» **Exercise objective**:
Only one stretch of the data below is needed. Output the lines from the one with "Gesamtsortiment (425, 119)" up to and including the one with "[Vollautomaten Schalter passend", exactly as they stand.

» **Source information**:

Segment Open

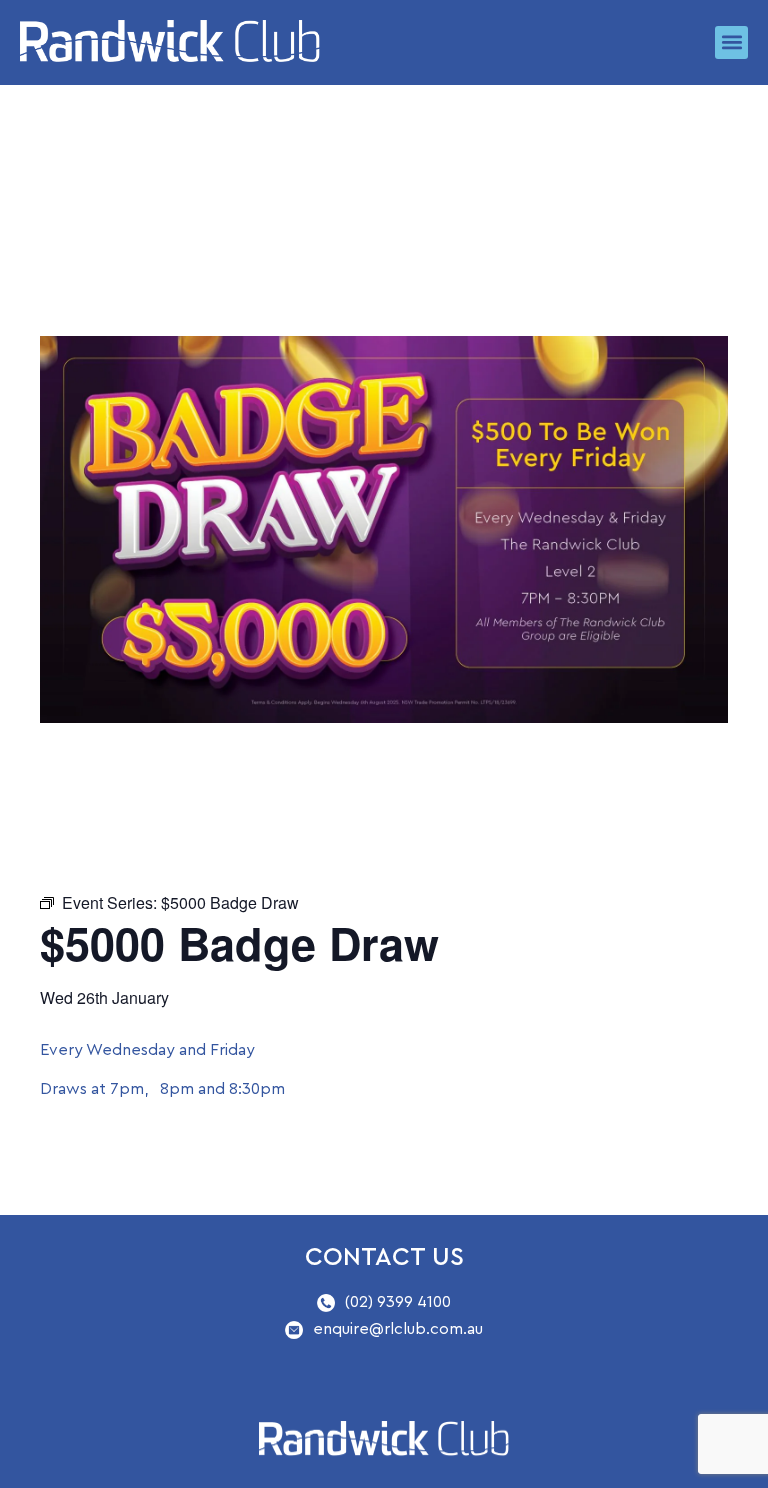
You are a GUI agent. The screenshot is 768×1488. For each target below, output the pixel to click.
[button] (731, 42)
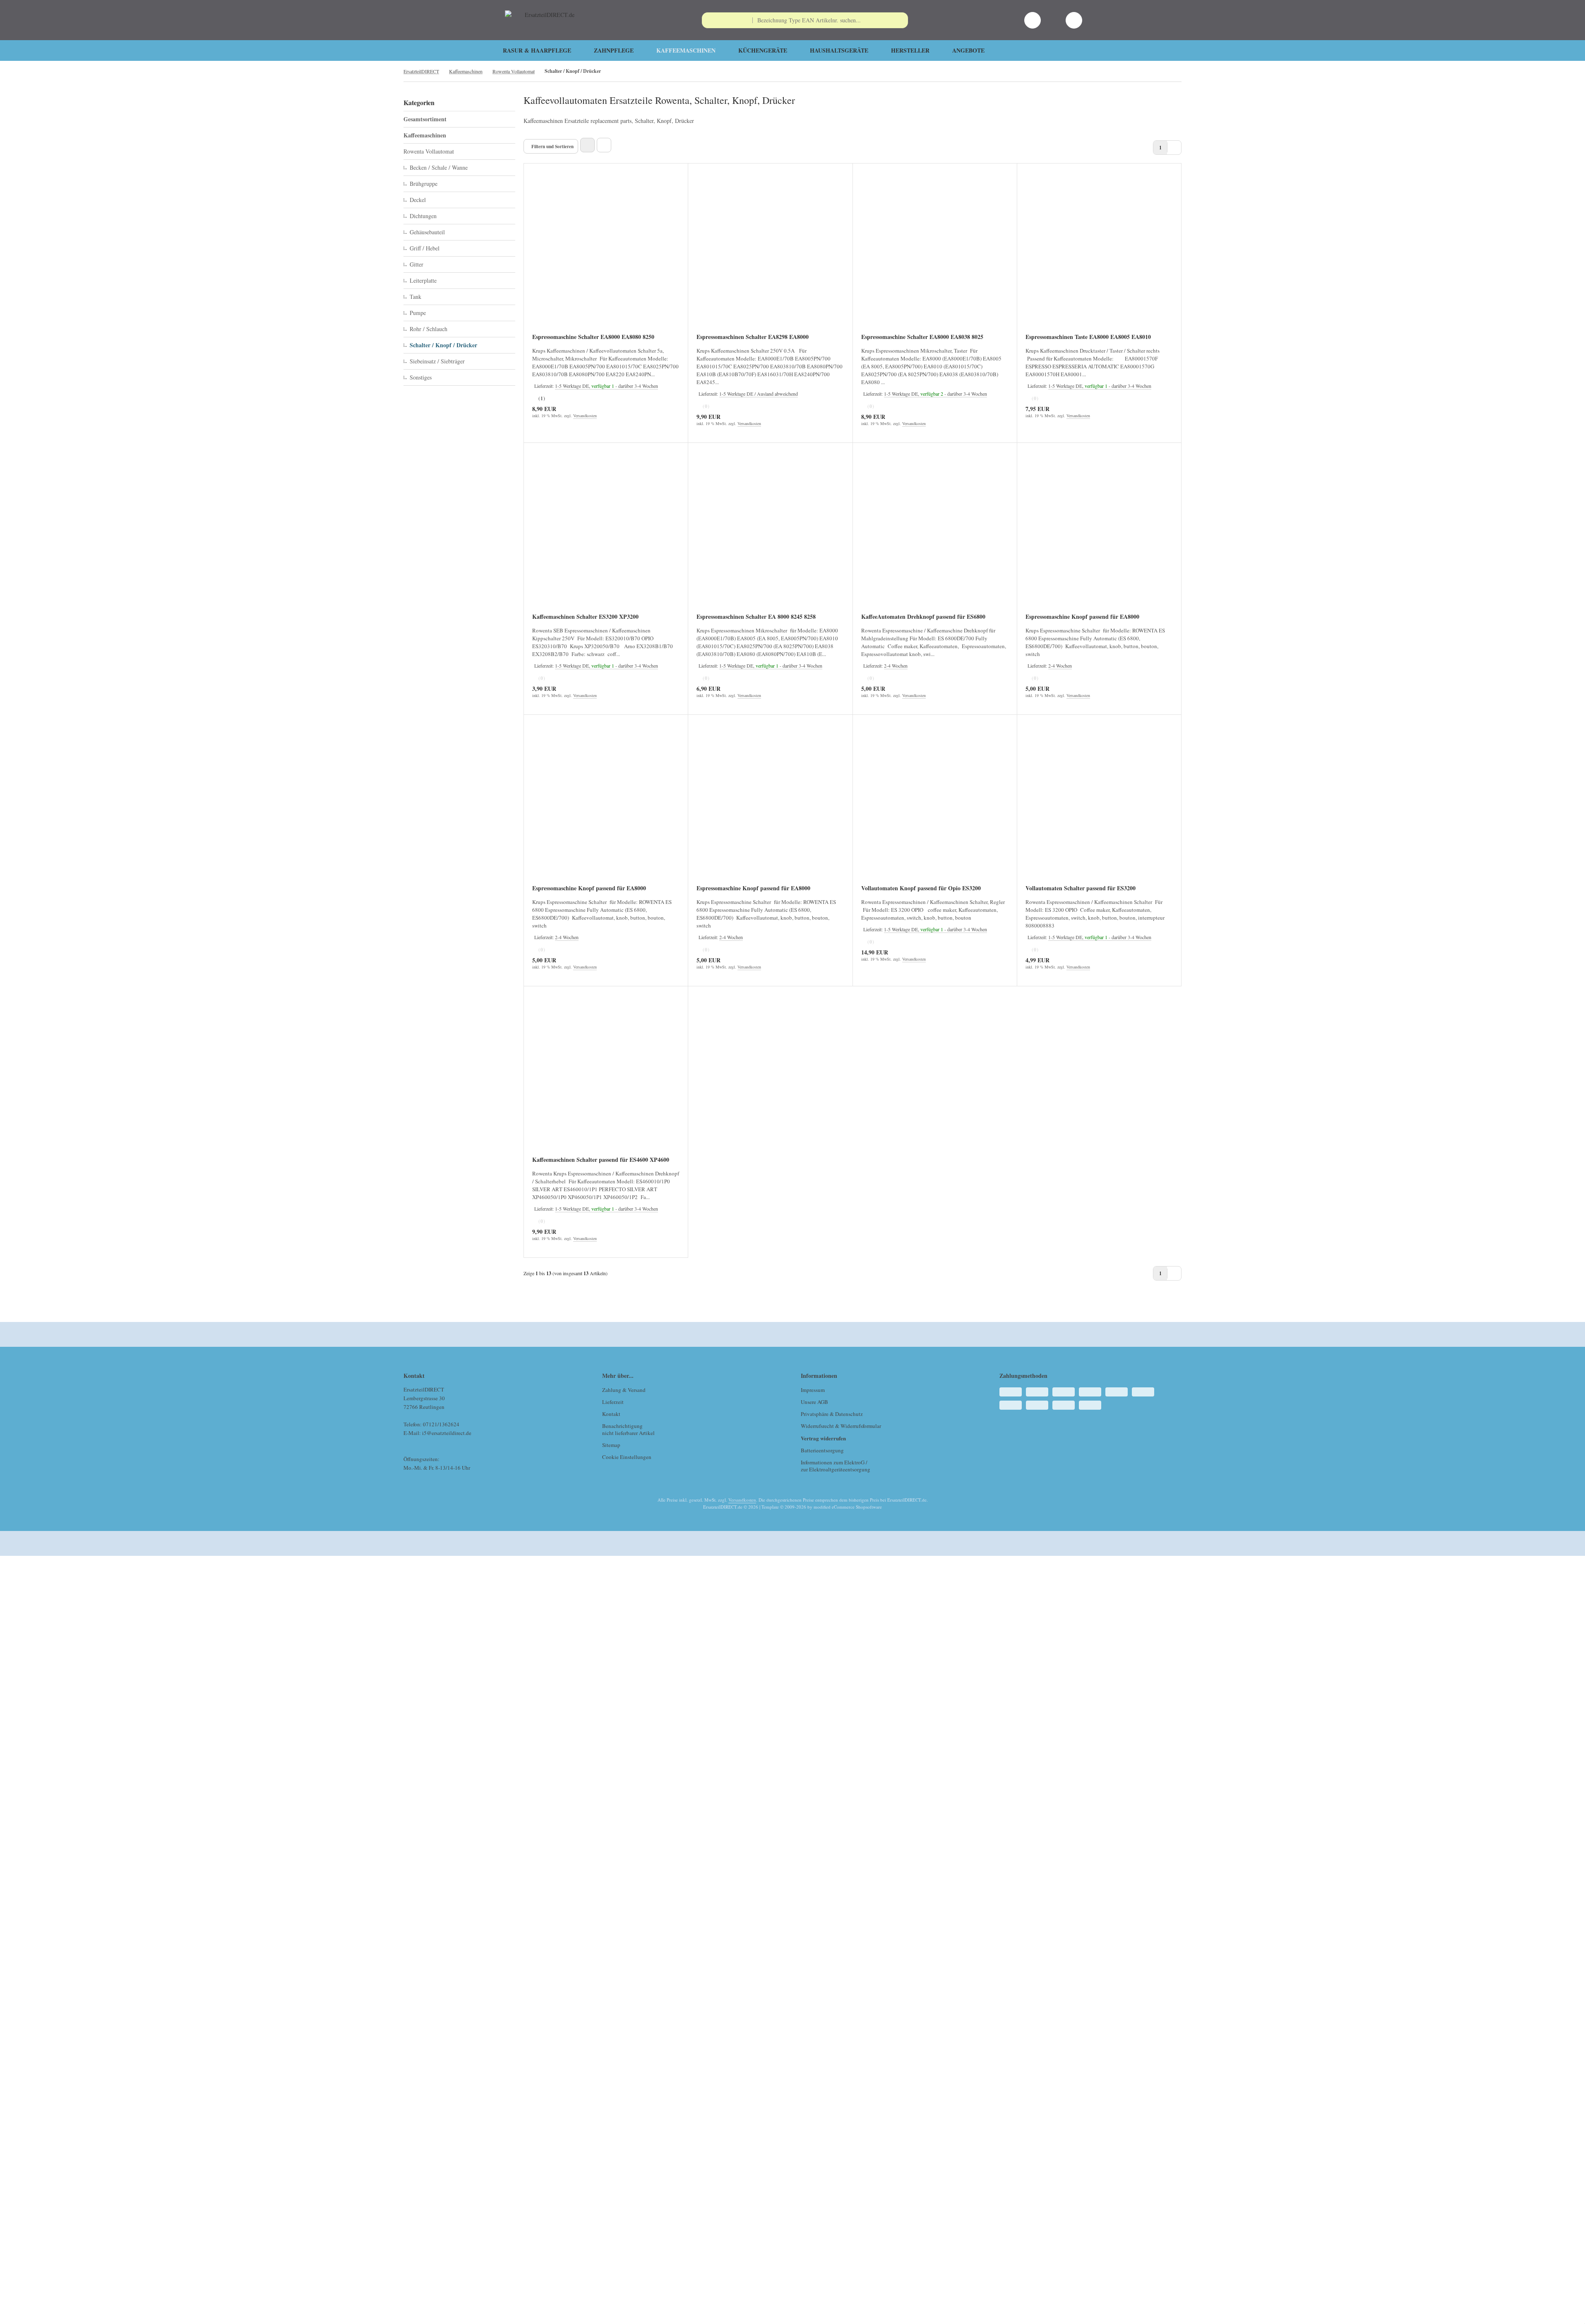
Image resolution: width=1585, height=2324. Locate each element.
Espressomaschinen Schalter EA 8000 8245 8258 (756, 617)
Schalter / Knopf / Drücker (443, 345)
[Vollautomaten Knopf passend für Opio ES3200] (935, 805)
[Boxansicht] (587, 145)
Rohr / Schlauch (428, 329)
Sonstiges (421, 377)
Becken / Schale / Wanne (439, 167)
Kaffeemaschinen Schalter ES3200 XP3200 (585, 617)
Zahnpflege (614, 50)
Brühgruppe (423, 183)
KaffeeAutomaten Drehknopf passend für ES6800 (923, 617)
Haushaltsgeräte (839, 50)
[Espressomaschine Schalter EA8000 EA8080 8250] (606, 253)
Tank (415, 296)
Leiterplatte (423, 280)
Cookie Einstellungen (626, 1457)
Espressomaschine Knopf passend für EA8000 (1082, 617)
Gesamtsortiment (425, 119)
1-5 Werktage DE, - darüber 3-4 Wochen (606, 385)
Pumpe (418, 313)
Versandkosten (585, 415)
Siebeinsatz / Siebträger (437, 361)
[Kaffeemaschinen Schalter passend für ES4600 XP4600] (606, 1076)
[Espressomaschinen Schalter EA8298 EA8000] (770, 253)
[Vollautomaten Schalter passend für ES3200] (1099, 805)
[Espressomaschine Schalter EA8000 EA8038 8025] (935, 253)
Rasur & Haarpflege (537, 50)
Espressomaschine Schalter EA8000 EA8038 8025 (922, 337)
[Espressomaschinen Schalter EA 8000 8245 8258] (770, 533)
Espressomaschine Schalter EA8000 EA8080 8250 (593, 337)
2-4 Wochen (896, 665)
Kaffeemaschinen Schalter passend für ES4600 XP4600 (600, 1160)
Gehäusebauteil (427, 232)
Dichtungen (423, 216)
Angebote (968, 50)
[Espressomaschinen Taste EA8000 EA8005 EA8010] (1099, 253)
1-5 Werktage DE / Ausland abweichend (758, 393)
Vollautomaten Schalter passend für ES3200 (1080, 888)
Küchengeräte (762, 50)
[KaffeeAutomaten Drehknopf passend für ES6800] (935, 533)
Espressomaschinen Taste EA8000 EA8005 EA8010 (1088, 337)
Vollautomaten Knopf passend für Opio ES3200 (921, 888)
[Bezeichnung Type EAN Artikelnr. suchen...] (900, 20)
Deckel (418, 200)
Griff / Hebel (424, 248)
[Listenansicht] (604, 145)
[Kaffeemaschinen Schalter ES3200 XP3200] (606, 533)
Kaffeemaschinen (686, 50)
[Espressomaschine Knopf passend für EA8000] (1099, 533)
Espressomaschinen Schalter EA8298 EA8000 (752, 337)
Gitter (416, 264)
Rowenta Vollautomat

Segment Closed

» **Completed task**:
Gesamtsortiment (425, 119)
1-5 Werktage DE, - darüber 3-4 Wochen (606, 385)
Pumpe (418, 313)
Versandkosten (585, 415)
Siebeinsatz / Siebträger (437, 361)
[Kaffeemaschinen Schalter passend für ES4600 XP4600] (606, 1076)
[Espressomaschinen Schalter EA8298 EA8000] (770, 253)
[Vollautomaten Schalter passend für ES3200] (1099, 805)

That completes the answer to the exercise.